Andy Stern canvassing in Ohio

SEIU President Andy Stern canvasses for Barack Obama in Parma, Ohio in 2008 (photo by Lisa DeJong via SEIU on Flickr)

Ben Smith dropped a bombshell this evening with his report that SEIU President Andy Stern will resign. Stern, president of one of the country’s biggest unions since 1996, reportedly plans to resign before the end of his term in 2012.

A local president of SEIU in Seattle spread the news in an email today that worked its way back to DC and exploded on the Internet this evening. SEIU’s Executive Committee, a group of local leaders that meets several times a year to discuss and make decisions on strategy, union business, and other items, is currently in session in DC this week. Word probably spread from that committee this morning and already worked its way back.

It makes sense why Stern would want to resign: after a brutal health care battle and the loss of the Employee Free Choice Act, there’s little left for him to continue to exert his energy as head of the union. Indeed, health care reform is one of Stern’s major personal goals, and he probably sees he’s done as much as he can from atop SEIU.

The Change to Win coalition Stern led out of the AFL-CIO in 2005 has largely fallen apart. CtW’s executive director left very recently, and its communications and online teams were gutted because of funding problems. Reunification talks between the two federations began in 2009 but quickly fell apart; expect to hear talk of those restarting close to, or after, the 2010 elections in time for the 2013 AFL-CIO convention.

Talk otherwise about Stern’s departure should be treated with great skepticism, particularly any rumors of ties to the decision against the breakaway NUHW that came down this week. The timing may look suspicious, but it’s just not a reason for Stern to leave. If anything, the decision vindicates his vision of how labor unions should be organized.

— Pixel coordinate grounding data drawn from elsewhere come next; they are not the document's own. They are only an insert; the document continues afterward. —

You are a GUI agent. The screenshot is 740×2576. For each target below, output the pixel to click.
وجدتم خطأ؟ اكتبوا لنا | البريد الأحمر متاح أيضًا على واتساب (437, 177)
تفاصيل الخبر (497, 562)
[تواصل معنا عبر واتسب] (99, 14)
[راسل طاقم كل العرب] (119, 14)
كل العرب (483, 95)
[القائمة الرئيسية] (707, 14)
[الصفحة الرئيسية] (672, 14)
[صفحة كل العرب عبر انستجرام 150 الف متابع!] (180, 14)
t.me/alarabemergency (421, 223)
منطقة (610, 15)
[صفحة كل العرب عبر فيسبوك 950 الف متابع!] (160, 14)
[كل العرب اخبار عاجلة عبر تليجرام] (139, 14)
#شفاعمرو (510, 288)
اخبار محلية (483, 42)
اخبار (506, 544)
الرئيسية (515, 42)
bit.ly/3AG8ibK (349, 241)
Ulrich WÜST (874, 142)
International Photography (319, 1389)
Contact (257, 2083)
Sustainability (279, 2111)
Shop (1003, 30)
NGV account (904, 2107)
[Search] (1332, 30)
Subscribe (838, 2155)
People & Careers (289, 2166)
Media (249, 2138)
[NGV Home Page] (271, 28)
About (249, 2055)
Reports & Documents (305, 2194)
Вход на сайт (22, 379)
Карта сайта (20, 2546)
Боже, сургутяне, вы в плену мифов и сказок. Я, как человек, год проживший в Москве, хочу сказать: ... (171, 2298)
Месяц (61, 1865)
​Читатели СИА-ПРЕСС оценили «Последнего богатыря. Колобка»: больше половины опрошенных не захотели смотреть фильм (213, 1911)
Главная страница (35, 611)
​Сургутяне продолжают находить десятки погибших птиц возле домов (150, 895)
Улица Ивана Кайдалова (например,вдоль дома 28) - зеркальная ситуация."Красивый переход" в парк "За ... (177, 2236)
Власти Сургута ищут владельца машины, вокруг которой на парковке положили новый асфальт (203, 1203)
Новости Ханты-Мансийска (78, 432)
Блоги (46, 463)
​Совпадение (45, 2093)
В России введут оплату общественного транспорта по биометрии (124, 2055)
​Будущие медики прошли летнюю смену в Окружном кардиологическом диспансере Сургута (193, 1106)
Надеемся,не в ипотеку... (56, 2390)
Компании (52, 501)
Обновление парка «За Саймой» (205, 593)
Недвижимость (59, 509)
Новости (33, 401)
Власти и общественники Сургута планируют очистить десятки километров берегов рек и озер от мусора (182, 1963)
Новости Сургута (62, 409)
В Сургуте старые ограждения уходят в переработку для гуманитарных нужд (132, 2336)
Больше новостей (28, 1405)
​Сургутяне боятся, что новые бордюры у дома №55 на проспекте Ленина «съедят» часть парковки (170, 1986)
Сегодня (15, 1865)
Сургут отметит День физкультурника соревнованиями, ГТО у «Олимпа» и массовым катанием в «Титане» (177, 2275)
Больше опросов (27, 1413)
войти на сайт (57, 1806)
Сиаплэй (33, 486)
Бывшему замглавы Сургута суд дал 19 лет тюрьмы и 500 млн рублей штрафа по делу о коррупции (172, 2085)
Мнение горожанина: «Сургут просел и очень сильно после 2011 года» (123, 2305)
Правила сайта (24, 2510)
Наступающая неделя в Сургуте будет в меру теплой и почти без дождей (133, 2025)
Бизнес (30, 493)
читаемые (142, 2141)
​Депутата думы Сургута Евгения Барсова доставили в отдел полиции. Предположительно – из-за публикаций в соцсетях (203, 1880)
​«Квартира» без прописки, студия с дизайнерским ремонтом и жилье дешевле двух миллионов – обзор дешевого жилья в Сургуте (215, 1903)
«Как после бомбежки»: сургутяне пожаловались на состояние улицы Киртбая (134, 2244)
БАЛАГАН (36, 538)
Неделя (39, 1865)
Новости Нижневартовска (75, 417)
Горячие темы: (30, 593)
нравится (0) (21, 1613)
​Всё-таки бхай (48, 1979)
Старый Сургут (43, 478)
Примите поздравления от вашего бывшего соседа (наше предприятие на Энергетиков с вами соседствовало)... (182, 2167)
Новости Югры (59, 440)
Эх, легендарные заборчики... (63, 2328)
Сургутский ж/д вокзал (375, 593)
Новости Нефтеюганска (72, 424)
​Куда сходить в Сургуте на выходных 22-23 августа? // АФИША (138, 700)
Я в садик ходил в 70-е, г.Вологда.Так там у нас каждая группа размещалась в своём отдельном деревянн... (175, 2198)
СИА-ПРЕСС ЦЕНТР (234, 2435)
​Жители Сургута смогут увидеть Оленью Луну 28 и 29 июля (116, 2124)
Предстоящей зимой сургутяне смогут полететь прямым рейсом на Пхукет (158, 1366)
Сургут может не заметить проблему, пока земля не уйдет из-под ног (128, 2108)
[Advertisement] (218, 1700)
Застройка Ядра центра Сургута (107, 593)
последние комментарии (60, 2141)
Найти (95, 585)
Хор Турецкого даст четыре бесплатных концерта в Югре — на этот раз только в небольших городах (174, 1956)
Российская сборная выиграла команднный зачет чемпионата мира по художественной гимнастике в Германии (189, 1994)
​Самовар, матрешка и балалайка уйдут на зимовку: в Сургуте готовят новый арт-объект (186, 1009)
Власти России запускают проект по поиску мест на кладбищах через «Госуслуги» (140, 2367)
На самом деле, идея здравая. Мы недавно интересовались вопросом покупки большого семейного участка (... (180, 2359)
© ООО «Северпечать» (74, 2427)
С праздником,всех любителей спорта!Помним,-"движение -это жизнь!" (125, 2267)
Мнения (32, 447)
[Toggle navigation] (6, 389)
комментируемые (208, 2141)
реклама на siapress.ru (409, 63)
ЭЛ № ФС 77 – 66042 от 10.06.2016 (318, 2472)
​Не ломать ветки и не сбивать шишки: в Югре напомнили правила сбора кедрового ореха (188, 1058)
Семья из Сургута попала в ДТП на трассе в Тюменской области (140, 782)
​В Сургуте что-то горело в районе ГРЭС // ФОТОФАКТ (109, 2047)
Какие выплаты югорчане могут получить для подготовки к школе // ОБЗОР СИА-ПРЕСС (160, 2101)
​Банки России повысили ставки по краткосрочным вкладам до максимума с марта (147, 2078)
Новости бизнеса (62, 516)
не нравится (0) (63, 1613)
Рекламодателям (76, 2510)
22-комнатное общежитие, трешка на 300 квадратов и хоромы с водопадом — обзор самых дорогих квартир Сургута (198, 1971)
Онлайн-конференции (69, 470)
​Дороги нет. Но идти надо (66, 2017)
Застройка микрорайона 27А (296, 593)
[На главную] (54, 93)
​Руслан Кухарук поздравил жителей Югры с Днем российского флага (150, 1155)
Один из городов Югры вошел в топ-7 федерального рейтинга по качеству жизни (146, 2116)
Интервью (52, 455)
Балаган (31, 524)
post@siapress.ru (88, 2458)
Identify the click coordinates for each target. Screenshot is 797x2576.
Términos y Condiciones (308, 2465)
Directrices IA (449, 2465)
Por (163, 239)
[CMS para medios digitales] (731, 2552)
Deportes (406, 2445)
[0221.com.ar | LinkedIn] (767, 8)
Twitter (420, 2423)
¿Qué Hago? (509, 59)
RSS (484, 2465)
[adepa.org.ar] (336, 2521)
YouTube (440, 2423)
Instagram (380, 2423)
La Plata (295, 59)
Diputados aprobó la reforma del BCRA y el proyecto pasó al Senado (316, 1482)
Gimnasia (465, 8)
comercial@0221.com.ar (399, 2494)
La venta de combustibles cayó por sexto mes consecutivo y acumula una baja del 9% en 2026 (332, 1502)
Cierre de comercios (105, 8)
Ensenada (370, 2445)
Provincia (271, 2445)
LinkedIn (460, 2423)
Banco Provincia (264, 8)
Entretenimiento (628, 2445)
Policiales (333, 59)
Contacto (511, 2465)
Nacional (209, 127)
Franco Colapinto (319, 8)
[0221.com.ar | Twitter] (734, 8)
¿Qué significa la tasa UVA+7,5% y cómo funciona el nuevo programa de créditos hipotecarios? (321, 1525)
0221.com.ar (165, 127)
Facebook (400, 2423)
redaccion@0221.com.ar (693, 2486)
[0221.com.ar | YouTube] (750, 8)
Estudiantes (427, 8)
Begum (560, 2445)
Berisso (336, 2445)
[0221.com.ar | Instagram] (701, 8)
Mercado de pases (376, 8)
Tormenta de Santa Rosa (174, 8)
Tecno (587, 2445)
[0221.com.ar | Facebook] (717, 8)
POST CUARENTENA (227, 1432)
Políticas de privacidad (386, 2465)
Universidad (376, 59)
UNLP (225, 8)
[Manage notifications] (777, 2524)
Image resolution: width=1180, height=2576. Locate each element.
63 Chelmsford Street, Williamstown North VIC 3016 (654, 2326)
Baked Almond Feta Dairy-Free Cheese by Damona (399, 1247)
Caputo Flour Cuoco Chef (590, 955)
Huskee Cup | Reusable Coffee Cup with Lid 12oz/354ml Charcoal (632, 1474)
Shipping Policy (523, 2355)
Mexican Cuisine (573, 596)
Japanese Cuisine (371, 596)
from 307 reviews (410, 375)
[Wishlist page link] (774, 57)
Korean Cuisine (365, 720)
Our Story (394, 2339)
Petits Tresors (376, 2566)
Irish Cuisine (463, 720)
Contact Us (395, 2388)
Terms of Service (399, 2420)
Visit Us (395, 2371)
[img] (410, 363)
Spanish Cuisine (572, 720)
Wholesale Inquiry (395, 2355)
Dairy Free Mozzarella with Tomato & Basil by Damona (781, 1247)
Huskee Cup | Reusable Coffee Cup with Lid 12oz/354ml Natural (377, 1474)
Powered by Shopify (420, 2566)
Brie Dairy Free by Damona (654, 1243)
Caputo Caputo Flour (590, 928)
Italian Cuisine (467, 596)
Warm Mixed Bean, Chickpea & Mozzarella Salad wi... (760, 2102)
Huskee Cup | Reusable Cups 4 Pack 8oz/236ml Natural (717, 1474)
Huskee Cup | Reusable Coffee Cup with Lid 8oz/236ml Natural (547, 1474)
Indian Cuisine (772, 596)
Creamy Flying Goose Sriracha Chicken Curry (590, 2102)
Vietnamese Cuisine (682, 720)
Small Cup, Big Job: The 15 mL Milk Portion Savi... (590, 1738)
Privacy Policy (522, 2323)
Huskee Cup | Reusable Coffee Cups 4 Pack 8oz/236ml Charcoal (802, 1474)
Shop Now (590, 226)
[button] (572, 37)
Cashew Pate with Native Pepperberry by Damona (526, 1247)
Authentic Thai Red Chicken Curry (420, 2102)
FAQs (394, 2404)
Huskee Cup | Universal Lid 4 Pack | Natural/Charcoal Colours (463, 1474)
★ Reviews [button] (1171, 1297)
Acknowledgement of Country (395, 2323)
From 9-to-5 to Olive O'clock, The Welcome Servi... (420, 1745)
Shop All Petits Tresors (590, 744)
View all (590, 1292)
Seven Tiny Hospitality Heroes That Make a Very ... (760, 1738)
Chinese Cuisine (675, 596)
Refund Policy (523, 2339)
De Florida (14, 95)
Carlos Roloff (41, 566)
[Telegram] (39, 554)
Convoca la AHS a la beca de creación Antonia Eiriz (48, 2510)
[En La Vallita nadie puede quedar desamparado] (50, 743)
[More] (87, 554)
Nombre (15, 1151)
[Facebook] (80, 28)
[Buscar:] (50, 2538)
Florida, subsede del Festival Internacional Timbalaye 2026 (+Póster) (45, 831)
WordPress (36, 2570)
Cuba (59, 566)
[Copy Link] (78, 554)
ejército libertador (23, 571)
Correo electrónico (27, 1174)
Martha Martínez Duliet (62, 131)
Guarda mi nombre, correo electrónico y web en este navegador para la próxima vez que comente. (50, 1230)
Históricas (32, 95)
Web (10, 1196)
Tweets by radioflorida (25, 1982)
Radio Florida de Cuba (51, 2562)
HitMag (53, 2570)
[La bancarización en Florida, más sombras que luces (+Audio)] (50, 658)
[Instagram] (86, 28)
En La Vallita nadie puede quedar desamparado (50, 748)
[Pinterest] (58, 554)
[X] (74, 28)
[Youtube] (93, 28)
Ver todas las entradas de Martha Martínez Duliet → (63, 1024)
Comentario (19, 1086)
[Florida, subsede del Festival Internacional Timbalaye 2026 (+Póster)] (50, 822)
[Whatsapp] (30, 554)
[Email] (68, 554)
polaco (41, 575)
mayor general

It’s worthwhile noting that while both the New York Times and Huffington Post assume that SEIU Secretary Treasurer and Change to Win President Anna Burger will naturally step up to fill the presidency, it’s not set in stone. SEIU Executive VP Mary Kay Henry is also interested in the post, and speculation on a contested presidency was evident as I spoke with folks this evening. The Wall Street Journal is also reporting the possible contest (paid sub req’d):

A member of SEIU’s executive board said he received a phone call from SEIU’s second highest ranking officer, Anna Burger, asking for his support as she sought to succeed Mr. Stern. “He is resigning. They haven’t given an exact date,” said the board member.

The board member said that Mary Kay Henry, an SEIU executive vice president who oversees the union’s long-term care division, is also seeking to lead the union. “Right now it looks like it’s between Anna Burger and Mary Kay Henry,” he said.

Burger would be the assumed favorite as the second-highest ranking official, and I don’t know how and when Henry could mount a challenge for the vacancy. Stern will address the matter by the end of this week, but his successor won’t be immediately chosen. SEIU’s constitution says the International Executive Board – the top leaders among the union outside of its officers – will elect a new president within 30 days of Stern’s resignation. Even if Burger is elected president for the remainder of Stern’s term, there should be a significant race for a full term at SEIU’s next convention in 2012.

Get the popcorn, we’re about to see history be made this week.

Full disclosure: I worked for the Service Employees International Union for parts of 2008 and 2009.